Halter sollten einem jungen Papagei genügend Ruhe und Zeit zum Spielen gönnen. „Junge Tiere brauchen zehn bis zwölf Stunden Nachtschlaf“, sagt Niemann. Wichtig sei auch ein Mittagsschläfchen. Außerdem müssten die intelligenten Tiere viel spielen und erzogen werden. „Erziehung funktioniert aber nur über positive Verstärkung.“ Papageien seien gesellig, aber nicht sozial: Ein Papagei könne nicht warten und ein Nein akzeptieren. „Verhaltensweisen, die ich häufiger sehen will, muss ich daher ausdrücklich loben, und wenn der Papagei etwas nicht mehr machen soll, dann muss ich ihm Alternativen anbieten.“
Der Käfig sollte artgerecht sein, besonderes Equipment für Jungtiere braucht man aber nicht. Ein junges Tier brauche auch keine speziellen Impfungen, erklärt Cyrill Sauer. Halter sollten mit dem Tier nach dem Kauf aber bald zum Tierarzt gehen. Außerdem müssen einige Papageienarten behördlich gemeldet werden. Welche das sind, stehe in der Bundesartenschutzverordnung, erklärt Lorenz Haut, Geschäftsführer des Bundesverbandes für fachgerechten Natur- und Artenschutz (BNA).

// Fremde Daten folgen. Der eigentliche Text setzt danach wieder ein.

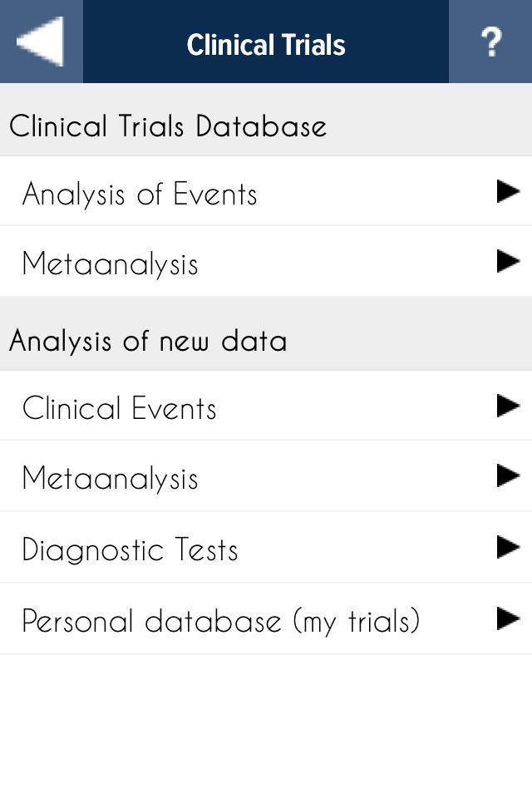Select Metaanalysis label under Analysis of new data
The image size is (532, 798).
point(110,479)
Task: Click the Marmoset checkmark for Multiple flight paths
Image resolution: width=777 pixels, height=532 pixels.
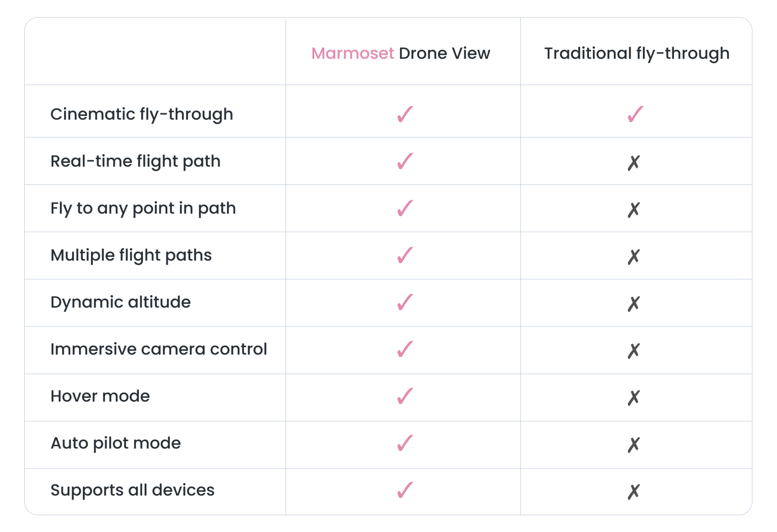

Die zuständige Behörde variiere jedoch je nach Bundesland. „Einfach einmal bei der Stadt anrufen und nachfragen“, rät daher Hildegard Niemann.
Meldepflichtige Tiere müssen außerdem vom Züchter gekennzeichnet sein: „Wenn kein Ring sichtbar ist, sollte im Herkunftsnachweis stehen, dass der Vogel einen Transponder hat“, sagt Haut.
So unterschiedlich die Arten, so unterschiedlich sind auch die Jungtiere. Die meisten Papageien gehen durch eine ein- bis zweijährige Pubertät, die für die Halter sehr anstrengend sein kann. Wellensittiche und einige andere Sitticharten sind laut Niemann anders: Sie werden schnell erwachsen, durchleben eine schnelle, unauffällige Pubertät und können schon mit acht bis zehn Wochen zum Halter wechseln. Wer einen Papagei halten möchte, sollte sich daher vorher über die Art informieren und sich der langjährigen Verantwortung für das Tier bewusst sein.